Could you set down all of the data again, exactly as it stands?

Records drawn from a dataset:
= Beginning of Section =
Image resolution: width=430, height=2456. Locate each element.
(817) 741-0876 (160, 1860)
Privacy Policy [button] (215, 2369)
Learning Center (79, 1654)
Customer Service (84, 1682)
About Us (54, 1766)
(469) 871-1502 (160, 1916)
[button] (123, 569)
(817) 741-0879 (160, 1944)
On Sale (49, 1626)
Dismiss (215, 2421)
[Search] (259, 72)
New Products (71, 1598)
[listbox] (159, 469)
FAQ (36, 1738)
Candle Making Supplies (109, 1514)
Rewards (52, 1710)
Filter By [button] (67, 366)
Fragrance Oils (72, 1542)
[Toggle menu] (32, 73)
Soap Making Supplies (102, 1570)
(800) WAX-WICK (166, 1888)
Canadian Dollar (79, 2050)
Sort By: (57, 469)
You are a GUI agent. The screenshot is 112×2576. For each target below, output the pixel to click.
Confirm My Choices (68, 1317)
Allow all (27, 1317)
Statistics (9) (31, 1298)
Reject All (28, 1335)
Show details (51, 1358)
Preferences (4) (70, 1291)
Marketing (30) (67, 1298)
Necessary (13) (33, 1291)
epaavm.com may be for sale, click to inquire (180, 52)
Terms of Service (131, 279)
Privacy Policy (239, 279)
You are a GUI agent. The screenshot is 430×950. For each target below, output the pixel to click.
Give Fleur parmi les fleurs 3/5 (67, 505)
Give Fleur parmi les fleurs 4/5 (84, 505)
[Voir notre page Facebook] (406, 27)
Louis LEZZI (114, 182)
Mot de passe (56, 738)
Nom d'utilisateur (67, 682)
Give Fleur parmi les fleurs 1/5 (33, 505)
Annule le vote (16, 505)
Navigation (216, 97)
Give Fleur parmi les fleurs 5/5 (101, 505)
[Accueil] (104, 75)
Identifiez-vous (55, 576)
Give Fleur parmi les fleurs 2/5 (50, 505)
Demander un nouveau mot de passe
= End of Section =
Written reply:
Image resolution: width=430, height=2456. Locate each element.
(817) 741-0876 (160, 1860)
Privacy Policy [button] (215, 2369)
Learning Center (79, 1654)
Customer Service (84, 1682)
About Us (54, 1766)
(469) 871-1502 (160, 1916)
[button] (123, 569)
(817) 741-0879 (160, 1944)
On Sale (49, 1626)
Dismiss (215, 2421)
[Search] (259, 72)
New Products (71, 1598)
[listbox] (159, 469)
FAQ (36, 1738)
Candle Making Supplies (109, 1514)
Rewards (52, 1710)
Filter By [button] (67, 366)
Fragrance Oils (72, 1542)
[Toggle menu] (32, 73)
Soap Making Supplies (102, 1570)
(800) WAX-WICK (166, 1888)
Canadian Dollar (79, 2050)
Sort By: (57, 469)
You are a GUI agent. The screenshot is 112×2576. For each target below, output the pixel to click.
Confirm My Choices (68, 1317)
Allow all (27, 1317)
Statistics (9) (31, 1298)
Reject All (28, 1335)
Show details (51, 1358)
Preferences (4) (70, 1291)
Marketing (30) (67, 1298)
Necessary (13) (33, 1291)
epaavm.com may be for sale, click to inquire (180, 52)
Terms of Service (131, 279)
Privacy Policy (239, 279)
You are a GUI agent. The screenshot is 430×950. For each target below, output the pixel to click.
Give Fleur parmi les fleurs 3/5 (67, 505)
Give Fleur parmi les fleurs 4/5 (84, 505)
[Voir notre page Facebook] (406, 27)
Louis LEZZI (114, 182)
Mot de passe (56, 738)
Nom d'utilisateur (67, 682)
Give Fleur parmi les fleurs 1/5 (33, 505)
Annule le vote (16, 505)
Navigation (216, 97)
Give Fleur parmi les fleurs 5/5 (101, 505)
[Accueil] (104, 75)
Identifiez-vous (55, 576)
Give Fleur parmi les fleurs 2/5 (50, 505)
Demander un nouveau mot de passe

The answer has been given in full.